The price of cell and gene therapies was one of the hottest topics at the JP Morgan healthcare conference earlier this month. And Sarepta came out swinging, insisting that it was not part of the problem, and defending high prices for potentially once-and-done approaches.
Still, many other companies have decided that discretion is the better part of valour, and have taken a placatory stance. But most now agree that, without a creative stance on how treatment is paid for, gene therapy might have a limited future as an investment proposition.
Sarepta put the blame for recent bad publicity about drug pricing squarely on "non-innovators". The company's chief executive, Doug Ingram, refused to name names, but a spate of January price increases for ageing drugs will have escaped nobody’s attention (Few storms for biopharma to weather in 2017, January 3, 2018).
“[Gene therapy] isn’t actually where the healthcare system is creaking,” he told EP Vantage in an interview on the sidelines of the JP Morgan meeting. “I think we need to get a better handle on price increases in areas that are non-innovative.”
“I find it a little ironic that this is the major focus of talk about healthcare cost containment," he said. "Spark comes out with a fascinating gene therapy programme, and everyone wants to focus on how they price it; the truth is that it will have a minimal impact on the healthcare system.”
Sarepta itself is working on several gene therapies for Duchenne muscular dystrophy, and its two most advanced programmes, targeting micro-dystrophin and GALGT2, should yield preliminary results from their first-in-human studies in mid-2018.
Mr Ingram’s attitude is perhaps not surprising given that, for Sarepta investors to part with their hard-earned cash, they must have faith that rare disease therapies can continue to command high prices. But he maintained that, while healthcare costs are an important topic, payers should not throw the baby out with the bathwater. “Whatever fix we have, we want to make sure that it rewards innovation,” he stated.
Still, the trend towards outcomes-based pricing – something Mr Ingram conceded “probably has its place” – looks like it is here to stay if comments from other groups presenting at JP Morgan are anything to go by.
Spark defended its $850,000 price tag for the first US-approved bona fide gene therapy, Luxturna, highlighting its outcomes-based rebate arrangement with the insurer Harvard Pilgrim (Snippet roundup: Spark sets record price tag and Biontech brings in big bucks, January 5, 2018). This could pave the way for similar agreements with other payers, with which Spark said it is in advanced discussions.

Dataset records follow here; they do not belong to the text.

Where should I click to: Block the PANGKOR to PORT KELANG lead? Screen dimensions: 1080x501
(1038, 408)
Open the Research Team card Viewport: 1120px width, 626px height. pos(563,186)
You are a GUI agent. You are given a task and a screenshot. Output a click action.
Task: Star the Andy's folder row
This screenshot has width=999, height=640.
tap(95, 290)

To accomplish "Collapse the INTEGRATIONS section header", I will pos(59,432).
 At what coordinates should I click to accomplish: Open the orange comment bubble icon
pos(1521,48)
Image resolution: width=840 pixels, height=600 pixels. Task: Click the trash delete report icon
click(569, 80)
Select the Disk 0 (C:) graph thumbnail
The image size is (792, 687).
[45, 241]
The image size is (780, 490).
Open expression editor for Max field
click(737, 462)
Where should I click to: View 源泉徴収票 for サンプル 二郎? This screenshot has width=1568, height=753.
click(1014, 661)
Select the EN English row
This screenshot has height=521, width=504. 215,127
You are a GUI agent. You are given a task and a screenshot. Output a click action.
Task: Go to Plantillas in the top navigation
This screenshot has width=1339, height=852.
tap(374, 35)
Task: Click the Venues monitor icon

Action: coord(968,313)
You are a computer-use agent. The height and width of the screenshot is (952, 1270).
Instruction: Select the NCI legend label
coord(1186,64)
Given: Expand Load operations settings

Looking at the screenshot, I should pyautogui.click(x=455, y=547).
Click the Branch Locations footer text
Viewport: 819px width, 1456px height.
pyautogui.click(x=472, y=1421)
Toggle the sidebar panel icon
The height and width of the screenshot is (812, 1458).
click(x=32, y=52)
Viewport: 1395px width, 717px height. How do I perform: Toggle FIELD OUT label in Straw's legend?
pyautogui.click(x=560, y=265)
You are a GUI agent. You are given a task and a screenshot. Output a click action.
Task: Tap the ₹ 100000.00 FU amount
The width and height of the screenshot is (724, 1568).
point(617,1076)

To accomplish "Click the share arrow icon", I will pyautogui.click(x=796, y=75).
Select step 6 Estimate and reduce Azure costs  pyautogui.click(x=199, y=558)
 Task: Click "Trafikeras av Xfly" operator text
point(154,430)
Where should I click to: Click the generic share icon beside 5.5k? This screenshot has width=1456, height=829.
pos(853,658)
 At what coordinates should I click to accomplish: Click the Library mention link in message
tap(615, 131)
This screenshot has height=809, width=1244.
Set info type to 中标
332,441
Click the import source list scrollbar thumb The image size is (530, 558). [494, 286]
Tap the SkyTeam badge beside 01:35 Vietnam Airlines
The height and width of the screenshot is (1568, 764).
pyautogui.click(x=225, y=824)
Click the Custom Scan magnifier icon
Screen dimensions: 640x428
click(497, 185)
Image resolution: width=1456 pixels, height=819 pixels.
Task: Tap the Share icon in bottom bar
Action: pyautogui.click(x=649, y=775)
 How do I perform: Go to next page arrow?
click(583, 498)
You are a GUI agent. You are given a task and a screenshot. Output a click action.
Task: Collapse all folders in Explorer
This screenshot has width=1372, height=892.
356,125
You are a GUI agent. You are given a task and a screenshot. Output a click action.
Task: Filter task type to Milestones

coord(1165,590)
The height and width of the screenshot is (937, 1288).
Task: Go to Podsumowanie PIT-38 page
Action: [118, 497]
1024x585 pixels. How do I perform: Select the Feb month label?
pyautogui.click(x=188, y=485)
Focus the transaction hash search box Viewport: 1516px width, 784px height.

A few months ago, in launching Kymriah, the world's first CAR-T therapy, Novartis announced a no-remission-no-pay pricing model. Glaxosmithkline has risk-sharing agreements in EU countries where its gene therapy Strimvelis is available.
According to Celgene’s chief executive, Mark Alles, these kinds of deals might soon become the norm. “I think we’re getting into an environment where you can expect risk-based pricing models,” he told attendees at the group’s JP Morgan breakout session, just after praising the rise of innovative reimbursement approaches alongside scientific innovation. He was talking specifically on the topic of CAR-T therapy, where Celgene yesterday increased its bet by buying its partner Juno outright.
Meanwhile Emil Kakkis, chief executive of the rare disease specialist Ultragenyx, spoke in favour of multiple years of “annuity-type payments” rather than a one-off sum for gene therapy. “This more than $1m per injection thing – the PR looks bad,” he admitted during the group’s breakout session.
Smaller, regular payments would give a bigger overall return than $1m per patient, he reckoned, “but spread out over time, which is better for the company, better for the health system, and also you can structure it so that if treatment stops working payment can be stopped.”
Overall Mr Kakkis seemed optimistic, insisting: “If you treat patients and do great things for them, there’s always a way to get it paid for.”
Not everyone agrees that gene therapy holds the key to all diseases. Sanofi’s purchase of the haemophilia player Bioverativ was a bet on the continued dominance of traditional factor-replacement products (Sanofi bets against haemophilia gene therapy, January 22, 2018).
The next few years should show whether cell and gene therapy can become commercially successful and justify the billions spent on CAR-T developers like Kite and Juno. One thing is already becoming clear: to live up to expectations gene therapy players will need to get creative about how they get paid.